◆ STORED DATA ◆
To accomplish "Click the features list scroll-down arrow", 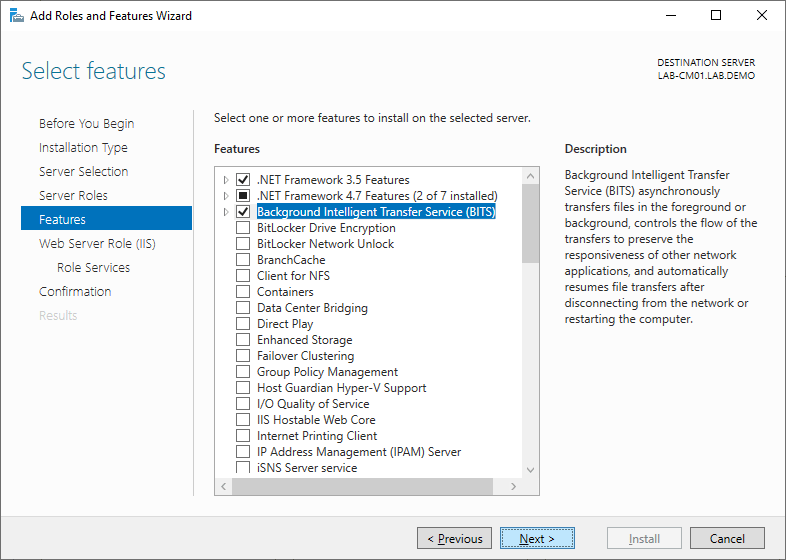I will click(x=531, y=468).
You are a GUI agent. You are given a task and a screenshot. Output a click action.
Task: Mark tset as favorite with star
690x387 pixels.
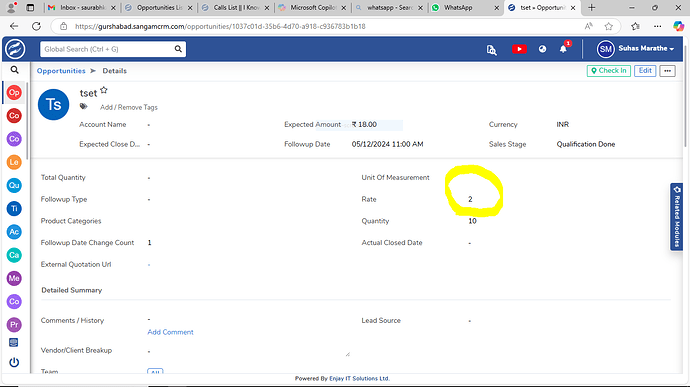pos(104,90)
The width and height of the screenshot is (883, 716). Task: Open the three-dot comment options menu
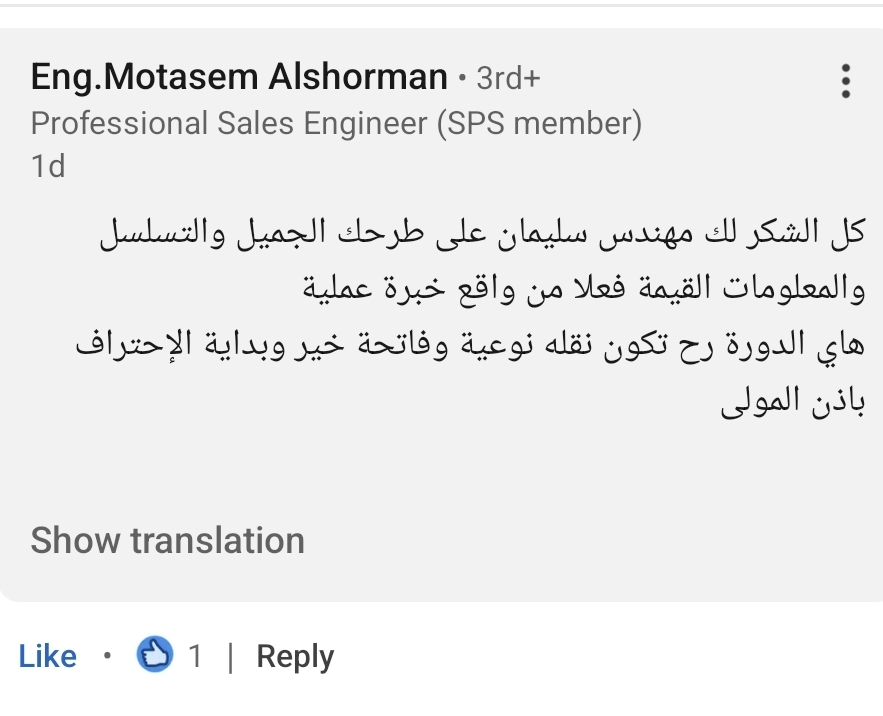pyautogui.click(x=845, y=81)
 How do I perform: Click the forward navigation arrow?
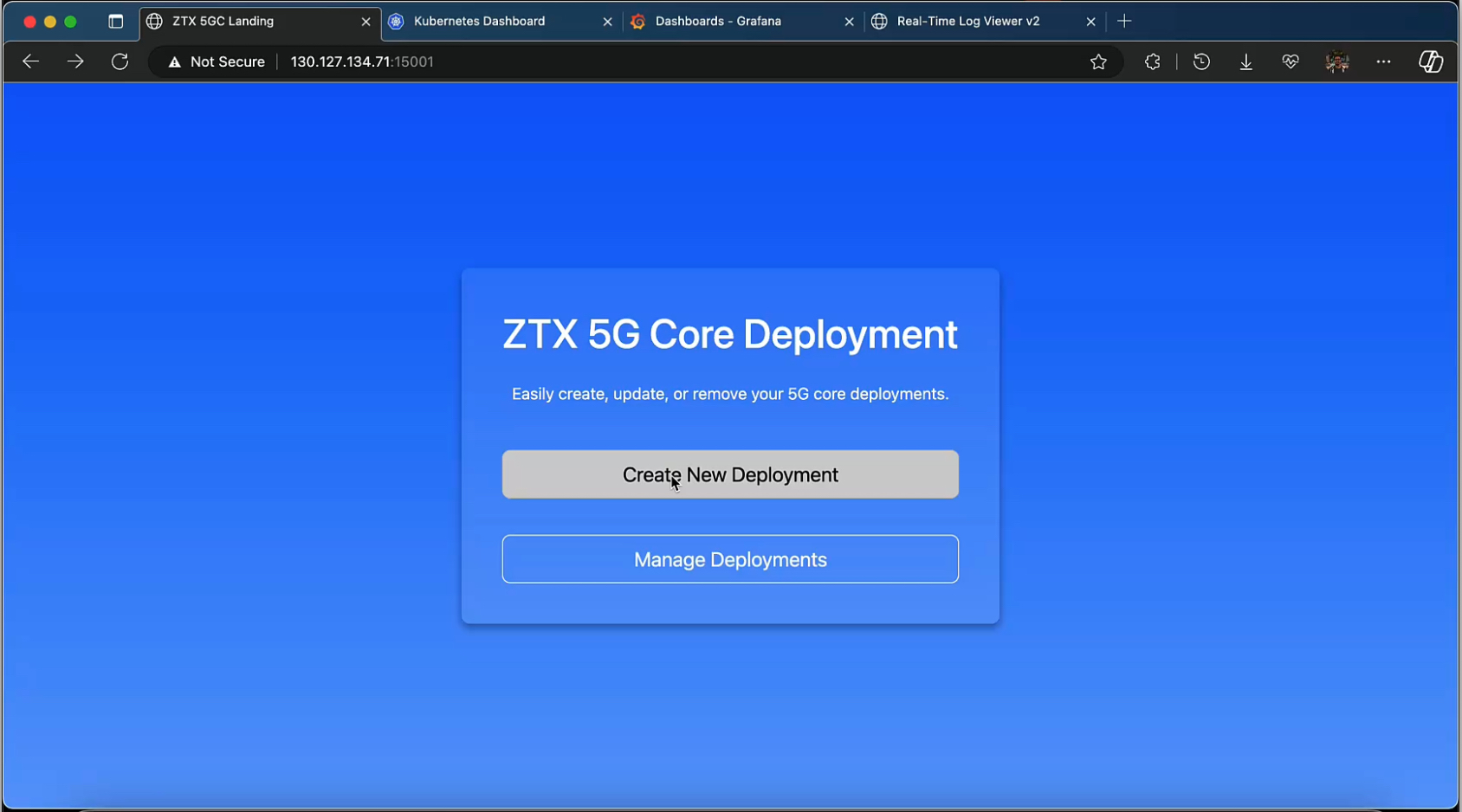pyautogui.click(x=75, y=61)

◆ AIM ◆
Convert the records into a JSON list of strings, one per line and without blank lines, starting at the line that contains "The width and" and continuing through the end of the records. Leave the pictures out.

◆ PROBLEM SOLUTION ◆
[
  "The width and height of the screenshot is (883, 716). Task: Open the three-dot comment options menu",
  "pyautogui.click(x=845, y=81)",
  " How do I perform: Click the forward navigation arrow?",
  "pyautogui.click(x=75, y=61)"
]